Le nouveau pouvoir des cathos
Par Claire Chartier et Laurie Zénon, publié le 20/04/2011 à 07:00
Les églises se vident, les prêtres vieillissent? Hors des canaux traditionnels, une nouvelle génération de catholi-ques reprend le flambeau, le verbe haut, tissant ses réseaux. Avec, déjà, quelques jolies victoires politiques à la clef.
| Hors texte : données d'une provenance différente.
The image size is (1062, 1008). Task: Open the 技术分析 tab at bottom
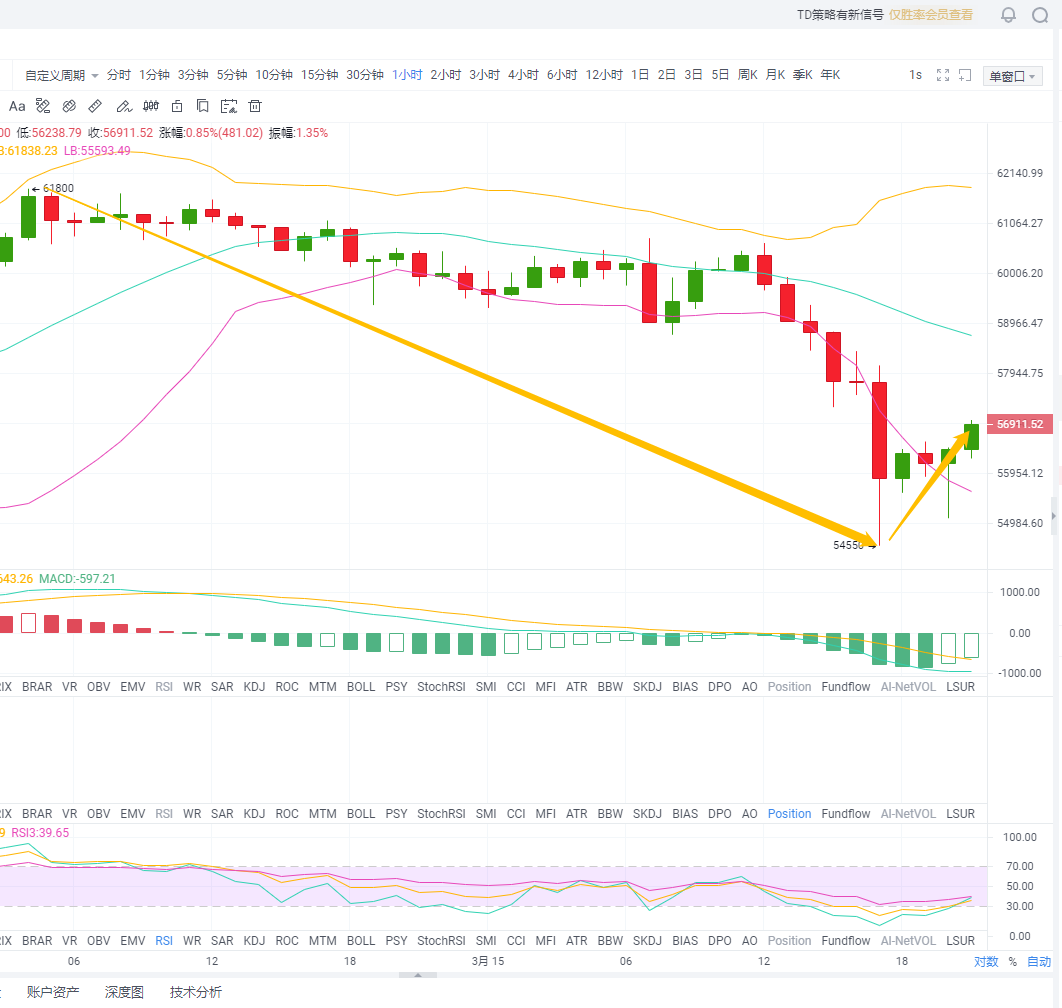pos(196,992)
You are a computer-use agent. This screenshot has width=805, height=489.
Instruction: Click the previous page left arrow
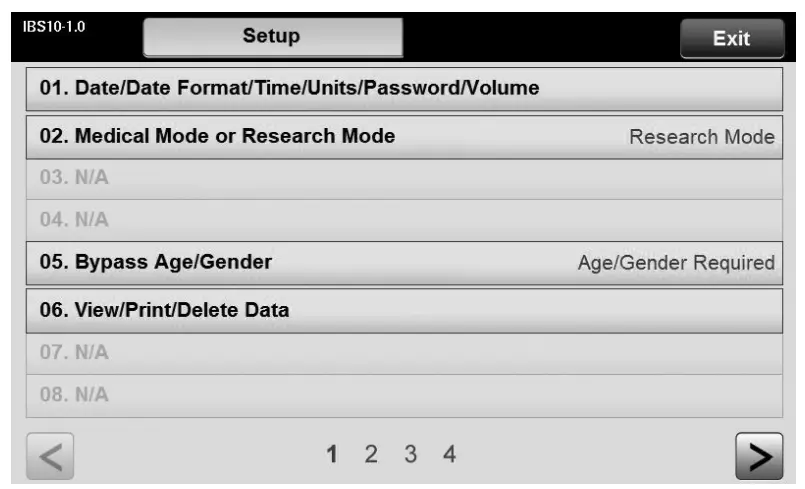[48, 457]
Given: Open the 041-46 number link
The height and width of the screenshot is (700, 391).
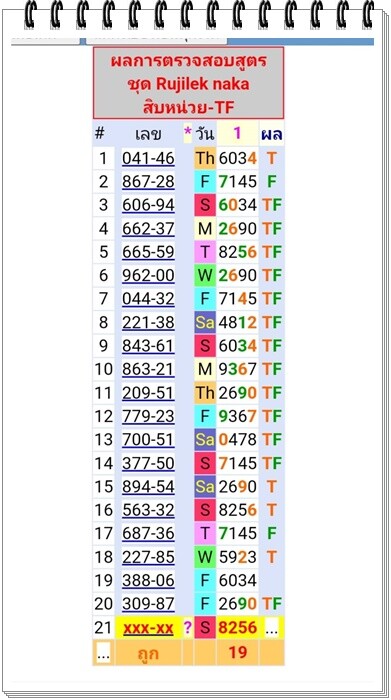Looking at the screenshot, I should 148,158.
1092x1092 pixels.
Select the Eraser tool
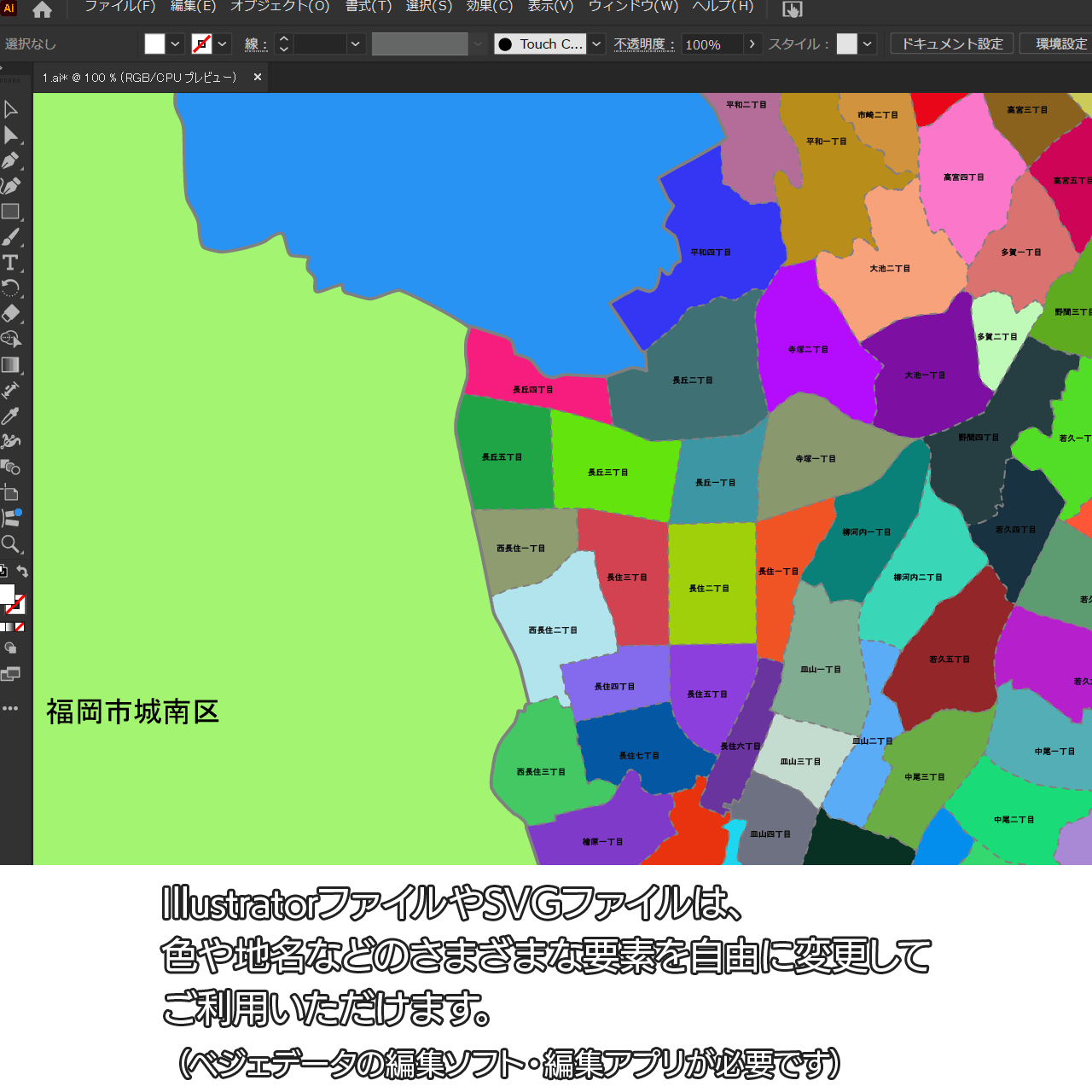point(11,314)
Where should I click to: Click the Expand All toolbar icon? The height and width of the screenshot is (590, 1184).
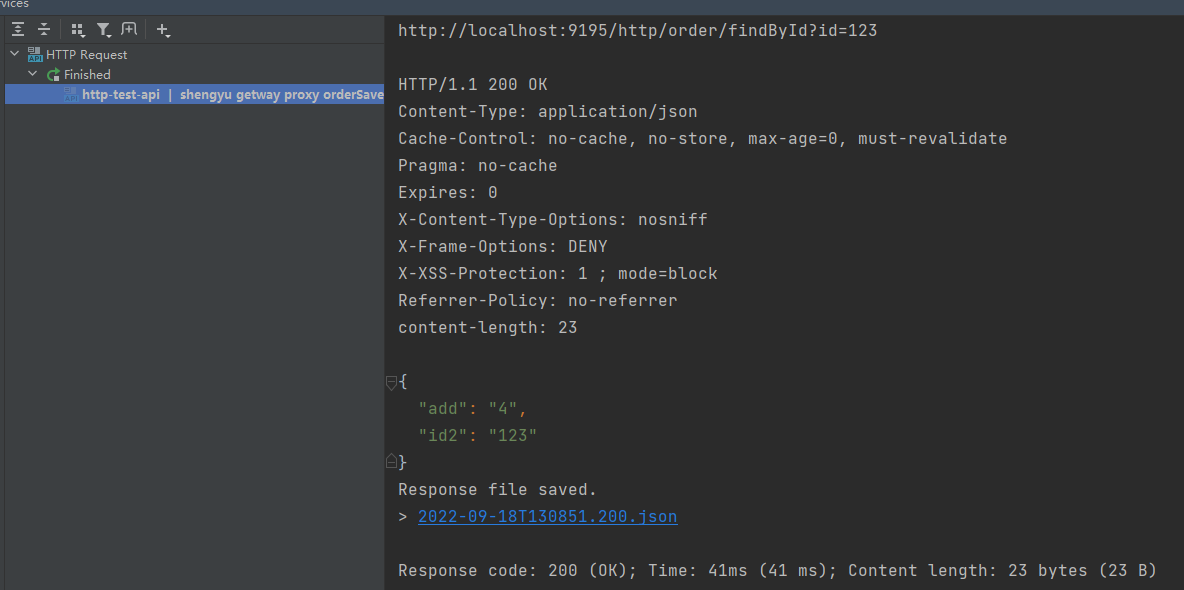click(x=18, y=30)
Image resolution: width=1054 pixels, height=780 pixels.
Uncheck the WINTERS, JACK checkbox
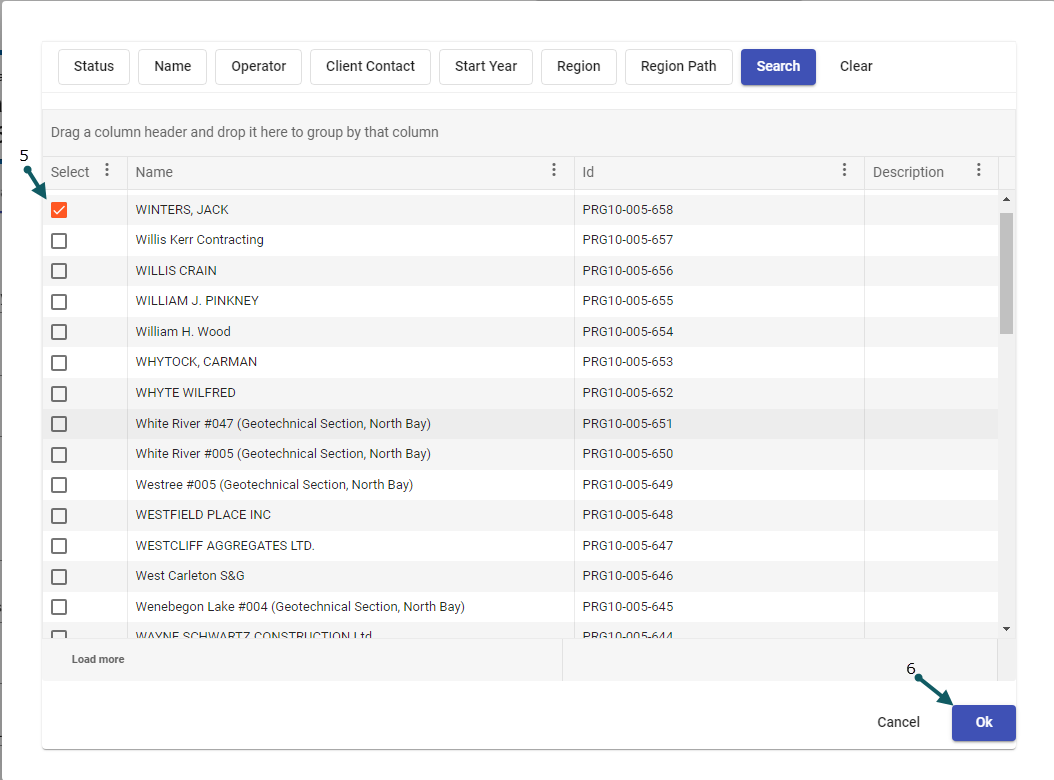59,210
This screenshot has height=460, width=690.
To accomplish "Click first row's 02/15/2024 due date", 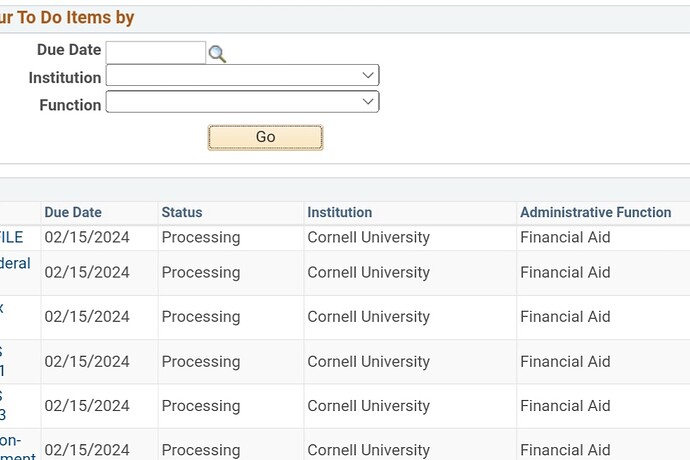I will tap(87, 237).
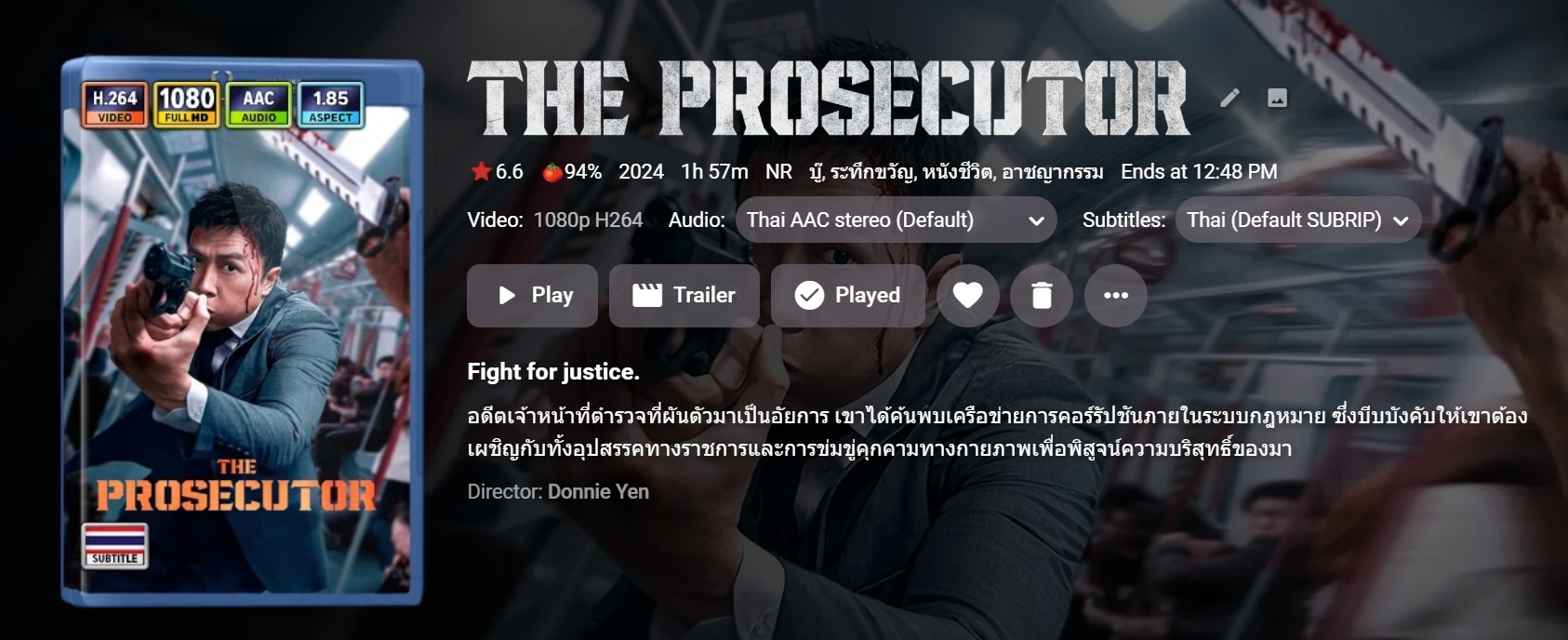This screenshot has width=1568, height=640.
Task: Open director Donnie Yen's page
Action: click(x=598, y=492)
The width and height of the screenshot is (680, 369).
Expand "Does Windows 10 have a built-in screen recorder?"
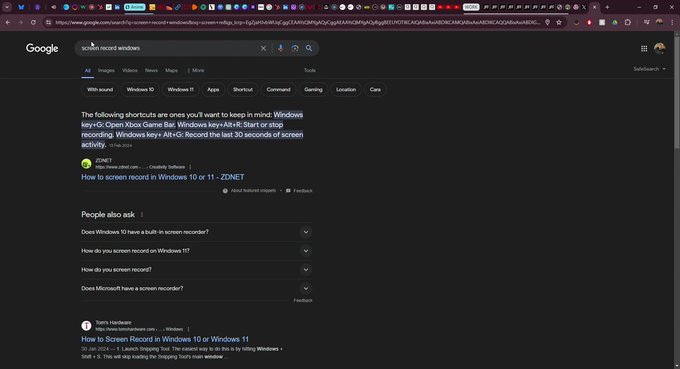click(x=196, y=232)
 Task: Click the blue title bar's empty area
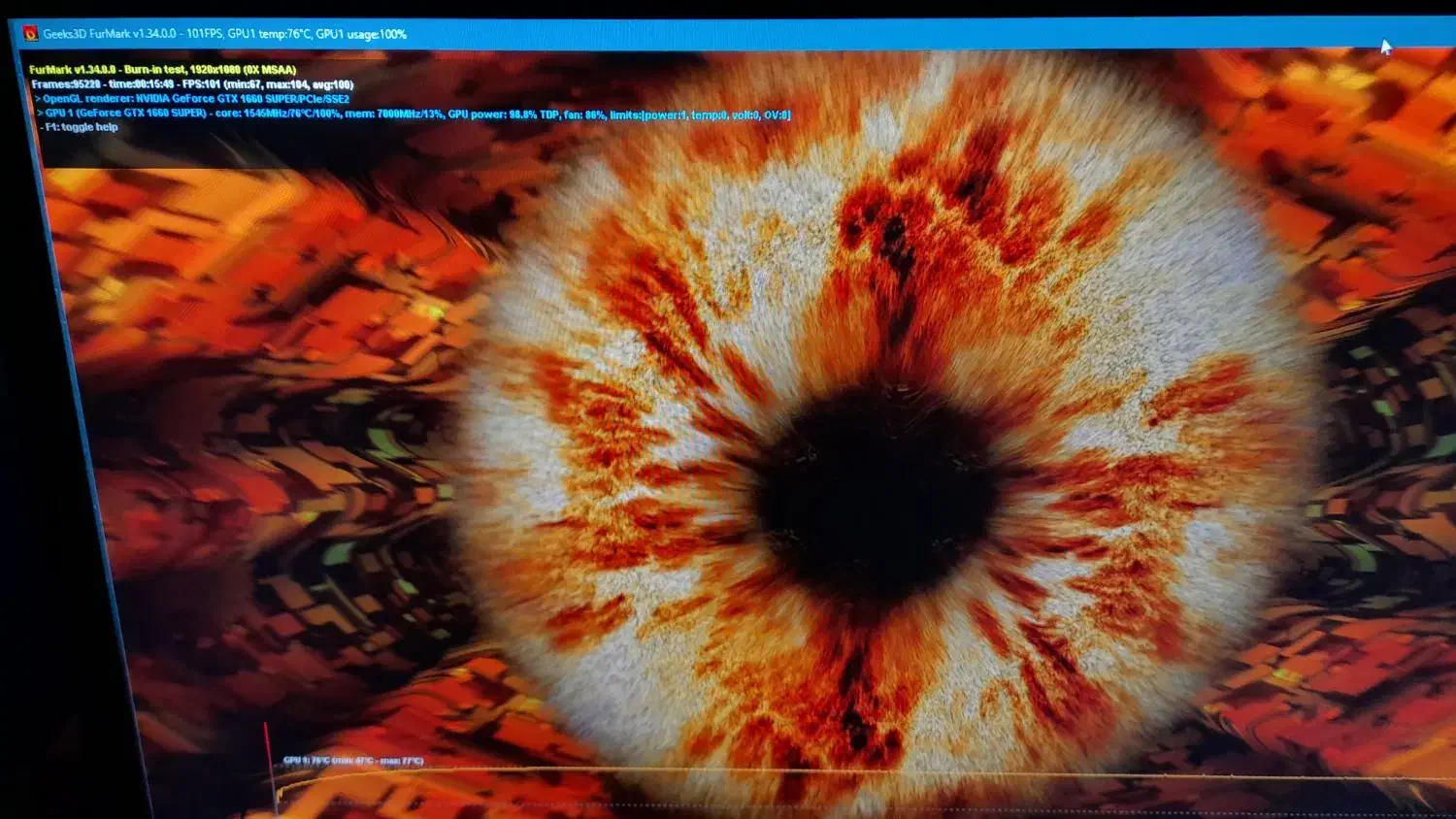[x=874, y=35]
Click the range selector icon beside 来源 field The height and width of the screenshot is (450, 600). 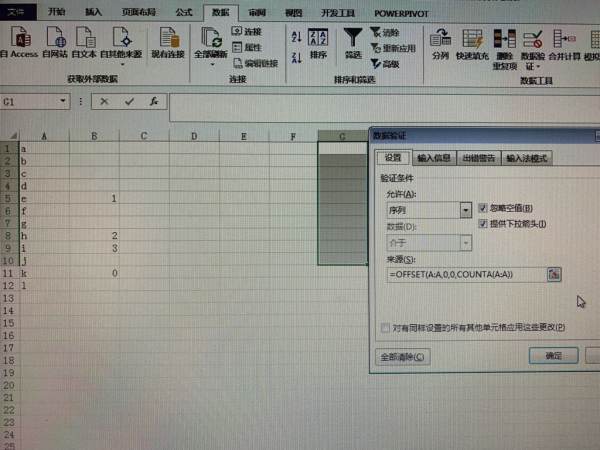click(x=554, y=274)
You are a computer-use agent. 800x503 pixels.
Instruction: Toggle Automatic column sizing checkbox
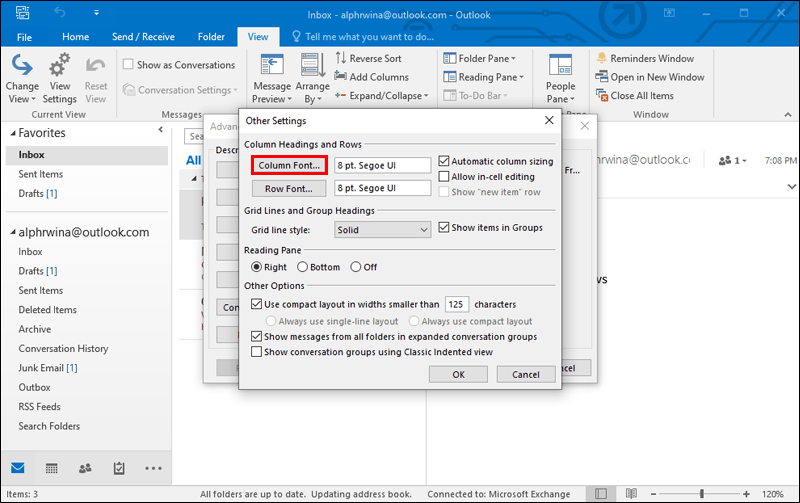click(444, 161)
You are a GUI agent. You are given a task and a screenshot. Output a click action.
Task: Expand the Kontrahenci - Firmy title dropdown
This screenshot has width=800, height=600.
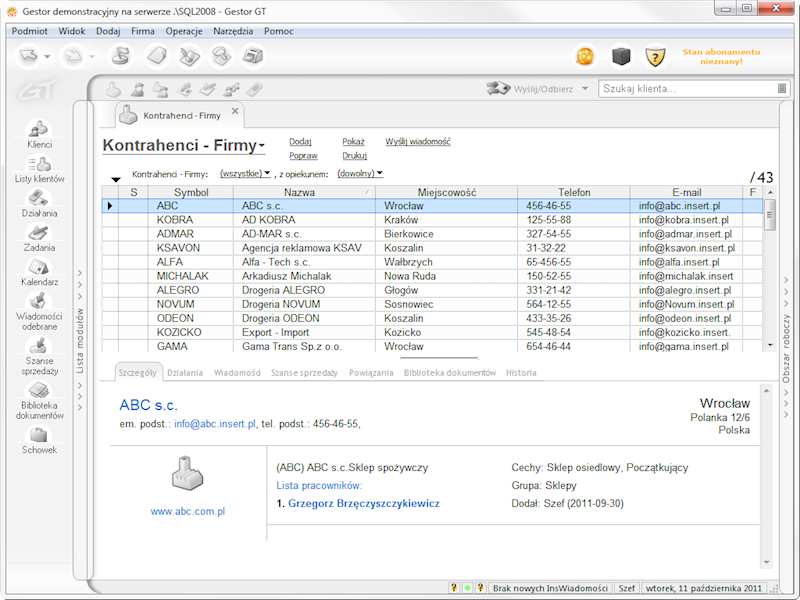(x=262, y=147)
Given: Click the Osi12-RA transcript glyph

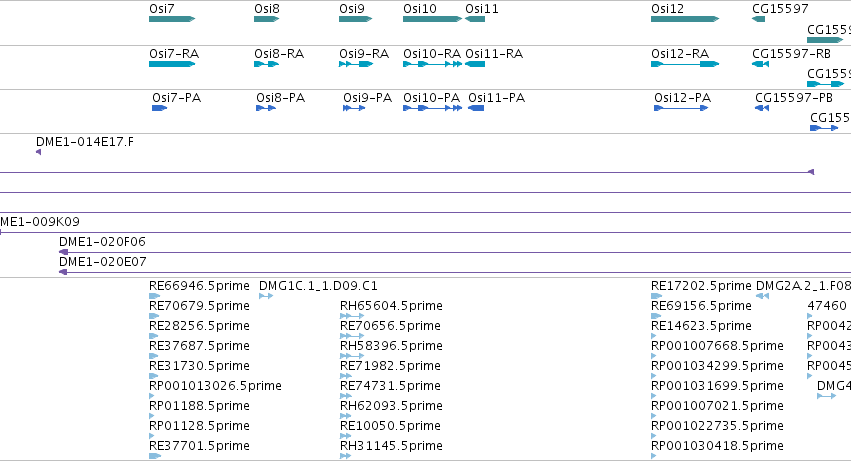Looking at the screenshot, I should [x=685, y=64].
Il y a deux ans, ce n'était encore qu'un jeune curé intrépide, invitant les journalistes à débattre sur Facebook des propos de Benoît XVI sur le préservatif. Aujourd'hui, le voici chef de réseau, ne ménageant pas ses efforts pour faire croître et multiplier les brebis du troupeau catho, là où se trouvent les leviers du pouvoir: l'économie, la politique et les médias. L'abbé Pierre-Hervé Grosjean, 35 ans, émissaire zélé de l'évêché de Versailles, ne quitte jamais son habit noir de clergyman à l'ancienne, qu'il petit-déjeune avec une élue écolo pour parler nucléaire ou préside les conclaves de son think tank, Aletheia, un groupe de réflexion réunissant 130 "chrétiens engagés ayant des responsabilités". Quatre fois par an, un dîner est organisé avec une centaine de convives - consultants de haut vol, PDG, cadres, étudiants de grandes écoles, journalistes - venus écouter une personnalité sur un thème donné: "Travailler plus pour gagner quoi?", "Eglise et médias", etc. Christine Lagarde, ministre de l'Economie, a déjà payé de sa personne (en vidéo), de même que sa collègue au gouvernement, Nathalie Kosciusko-Morizet, Claude Bébéar, ancien patron d'Axa, ou encore Arlette Chabot.
Chiffres
64% des Français se disent catholiques.
4,5% se rendent à l'église chaque dimanche
15,2% assistent régulièrement à la messe, une fois par mois
"On pense souvent qu'un prêtre, ça boit du lait fraise et utilise un téléphone filaire, glisse l'un des acolytes de choc de l'abbé Grosjean, le père Pierre Amar. Nous, on explique à nos interlocuteurs ce que l'on vit vraiment et on leur demande de faire pareil." Révélateur d'une génération de cathos qui "a assumé son côté minoritaire et va, sans complexes, au-devant de la société", l'abbé Grosjean a aussi créé l'association Acteurs d'avenir, rassemblant quelque 200 "futurs décideurs à valeur éthique ajoutée". Le 24 mars, ces jeunes pousses venues de Sciences po, d'écoles de commerce ou d'ingénieurs se retrouvaient au Collège des Bernardins, temple de l'intelligentsia catholique. Le sujet de la rencontre? "Risquer la confiance". Et, pour en débattre, rien que du beau monde: Jean-Paul Faugère, directeur du cabinet du Premier ministre François Fillon, François-Daniel Migeon, directeur général de la modernisation de l'Etat, Anne-Marion Bouchacourt, DRH de la Société générale, banque sponsor avec HSBC et Axa.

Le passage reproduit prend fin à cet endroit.